Ask 100 different woodworkers how to sharpen and you will get 100 different opinions of the best (and only) way to sharpen. Ask a fellow woodworker their opinion of the sharpness of your tools and they will say they are “okay” or “pretty sharp but could be sharper.” Needless to say, sharpening is a contentious issue within the craft. For me, sharpening signals two important concepts when it comes to making: (a) practice with a single technique to get good at it, and (b) you will be in a better place if you take time to get ready.
Practicing a single technique
I have taken classes on sharpening, read books on sharpening, and spent an embarrassing amount of money on sharpening equipment. After eight years of woodworking, I am starting to understand what sharp tools means and how to get there. As I mentioned above, there are many different tools and techniques one can use to sharpen. It depends on the tool itself, how much time is available for sharpening, and, like most crafts, how much money you can spend. I am not going to explain my sharpening regimen, nor am I going to review my sharpening tools because I am still far from an expert. What I will say is that to sharpen well, you need to pick a technique and stick with it. And this idea translates across craft and life itself.
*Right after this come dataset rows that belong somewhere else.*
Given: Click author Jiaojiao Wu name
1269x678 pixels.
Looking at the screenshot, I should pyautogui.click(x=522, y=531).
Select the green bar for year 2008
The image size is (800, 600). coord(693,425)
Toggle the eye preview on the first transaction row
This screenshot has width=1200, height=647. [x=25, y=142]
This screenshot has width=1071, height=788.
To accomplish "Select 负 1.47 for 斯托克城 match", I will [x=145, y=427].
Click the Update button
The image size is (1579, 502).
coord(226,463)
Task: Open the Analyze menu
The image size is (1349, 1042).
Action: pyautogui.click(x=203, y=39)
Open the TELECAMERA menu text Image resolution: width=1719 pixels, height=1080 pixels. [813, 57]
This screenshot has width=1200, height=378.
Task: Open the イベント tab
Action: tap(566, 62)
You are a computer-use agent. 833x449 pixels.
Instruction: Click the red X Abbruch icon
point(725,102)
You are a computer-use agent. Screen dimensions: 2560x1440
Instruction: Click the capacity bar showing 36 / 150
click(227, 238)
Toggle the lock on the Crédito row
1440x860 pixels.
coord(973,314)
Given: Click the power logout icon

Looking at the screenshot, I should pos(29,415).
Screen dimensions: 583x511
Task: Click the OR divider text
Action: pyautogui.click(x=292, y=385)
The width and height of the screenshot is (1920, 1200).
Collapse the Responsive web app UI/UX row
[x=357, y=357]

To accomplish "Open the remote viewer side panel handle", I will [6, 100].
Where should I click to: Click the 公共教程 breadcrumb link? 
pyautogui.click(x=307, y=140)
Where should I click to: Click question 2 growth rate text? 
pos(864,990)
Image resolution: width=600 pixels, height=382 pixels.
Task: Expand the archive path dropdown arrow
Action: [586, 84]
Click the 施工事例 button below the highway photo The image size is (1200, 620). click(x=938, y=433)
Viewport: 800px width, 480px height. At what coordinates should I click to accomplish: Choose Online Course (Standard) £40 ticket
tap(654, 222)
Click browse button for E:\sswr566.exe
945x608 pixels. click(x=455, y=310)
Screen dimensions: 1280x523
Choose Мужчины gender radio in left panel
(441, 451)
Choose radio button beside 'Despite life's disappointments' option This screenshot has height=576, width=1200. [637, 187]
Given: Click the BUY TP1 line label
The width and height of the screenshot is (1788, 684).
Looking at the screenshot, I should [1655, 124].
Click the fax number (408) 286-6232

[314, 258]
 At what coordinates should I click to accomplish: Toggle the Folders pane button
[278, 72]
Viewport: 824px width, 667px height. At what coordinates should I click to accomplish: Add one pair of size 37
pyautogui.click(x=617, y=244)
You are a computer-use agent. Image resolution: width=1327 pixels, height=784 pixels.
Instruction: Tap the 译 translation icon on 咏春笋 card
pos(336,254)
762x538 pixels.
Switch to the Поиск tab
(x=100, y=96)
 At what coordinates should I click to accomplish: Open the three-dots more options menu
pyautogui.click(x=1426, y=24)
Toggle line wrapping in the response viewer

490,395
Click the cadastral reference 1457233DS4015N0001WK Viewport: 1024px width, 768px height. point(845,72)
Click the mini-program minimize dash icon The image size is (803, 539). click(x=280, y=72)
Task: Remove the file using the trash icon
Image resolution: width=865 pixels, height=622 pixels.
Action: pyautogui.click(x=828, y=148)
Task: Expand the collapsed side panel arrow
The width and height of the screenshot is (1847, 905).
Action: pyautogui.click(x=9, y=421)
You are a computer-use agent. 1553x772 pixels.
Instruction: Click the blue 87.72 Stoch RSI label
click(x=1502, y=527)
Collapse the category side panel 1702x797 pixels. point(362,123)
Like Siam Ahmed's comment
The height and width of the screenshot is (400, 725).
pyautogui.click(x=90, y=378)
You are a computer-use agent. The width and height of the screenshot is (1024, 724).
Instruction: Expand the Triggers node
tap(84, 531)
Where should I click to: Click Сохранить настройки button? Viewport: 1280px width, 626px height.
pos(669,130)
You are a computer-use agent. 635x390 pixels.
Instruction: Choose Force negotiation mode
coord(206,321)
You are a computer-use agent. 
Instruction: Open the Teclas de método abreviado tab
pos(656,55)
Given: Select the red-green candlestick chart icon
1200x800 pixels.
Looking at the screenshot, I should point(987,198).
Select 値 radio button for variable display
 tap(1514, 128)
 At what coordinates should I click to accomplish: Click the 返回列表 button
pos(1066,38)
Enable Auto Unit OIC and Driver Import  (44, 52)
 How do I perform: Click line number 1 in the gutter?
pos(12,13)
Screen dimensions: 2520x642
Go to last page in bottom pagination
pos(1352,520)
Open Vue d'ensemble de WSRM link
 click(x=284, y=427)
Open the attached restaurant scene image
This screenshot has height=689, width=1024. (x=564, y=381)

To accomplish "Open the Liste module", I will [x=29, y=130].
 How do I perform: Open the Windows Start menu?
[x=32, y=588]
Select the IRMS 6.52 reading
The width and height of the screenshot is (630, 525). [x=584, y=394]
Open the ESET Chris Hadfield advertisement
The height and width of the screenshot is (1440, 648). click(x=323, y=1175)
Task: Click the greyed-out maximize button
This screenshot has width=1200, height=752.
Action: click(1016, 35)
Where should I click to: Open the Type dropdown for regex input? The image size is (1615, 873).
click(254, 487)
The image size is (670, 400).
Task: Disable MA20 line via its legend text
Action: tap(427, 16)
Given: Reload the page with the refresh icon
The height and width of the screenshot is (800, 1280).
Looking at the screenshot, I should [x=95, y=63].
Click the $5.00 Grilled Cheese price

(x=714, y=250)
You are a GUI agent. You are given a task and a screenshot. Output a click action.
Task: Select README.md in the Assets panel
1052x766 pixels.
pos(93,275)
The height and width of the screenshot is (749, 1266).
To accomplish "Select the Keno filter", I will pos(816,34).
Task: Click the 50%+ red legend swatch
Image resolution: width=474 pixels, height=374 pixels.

Often when you start something new, the amount of information can be overwhelming. In a world of information overload, where media shock and power relationships have shifted in the world of new media, knowing what is true and what is opinion can be difficult (Taras, 2015). We have all heard of fake news. Of course, there are more important topics where the notion of information overload can be destructive, but it applies here too. In the maker world as in the news media world, there are many ways that the online community will tell you to do something. Each one has value to the person supporting it, and each one would probably work.
The reality is that you need to make a decision, select one way of doing something, and get good at it. As your mom used to say, “Practice, practice, practice…” It ends up being about reducing the changing variables and then perfecting how you approach something. For example, in my sharpening, I use the same stones, the same sharpening jigs, and I try to use the same technique to get consistent results. What I have found is that I can get sharper tools when I keep it consistent and practice. This idea repeats itself in many areas of my craft.
Getting Ready
Sharpening is just one element of the preparation of accomplishing this large project and it has its own individual phases I go through as I complete the sharpening task. In Walking the Plank, Ingold (2011) discusses four phases of cutting a piece of lumber for a shelf: getting ready, setting out, carrying on, and finishing off. He uses these phases to help us understand the intricacies that we go through when accomplishing specific tasks. It gives us insight into what we are really doing each time we perform a task. He highlights that no matter how simple the element of making, there are steps we go through, and those steps have many decisions and qualities that we may or may not be aware. Through his explanation, we can understand that each task is complicated. The ideas he lays out for each simple task can also be extrapolated to an entire project.
Whenever I start a new woodworking project, there are a number of elements I must accomplish in the getting ready phase. These are the purchase or acquisition of wood, any new tool purchase or preparation (including sharpening), understanding the plan or creating a plan to work from, and any other pre-work elements that come into play. The reality is that we all do this as makers. As Ingold (2011) has laid out for us, we each “get ready” before we accomplish anything—it is the proper way to proceed to any project. Jumping straight in without any preparation would be foolish and often costly. As we prepare to “set out” (Ingold, 2011), it is the plan that directs our making. The getting ready is the rehearsal and the setting out is the performance (Ingold, 2011, p. 54).
References
Ingold, T. (2011). Walking the plank. In Being alive: Essays on movement, knowledge, and description (pp. 51–62). Abingdon, Oxon: Routledge.
Taras, D. (2015). Digital mosaic: Media, power, and identity in Canada. Toronto, Canada: University of Toronto Press.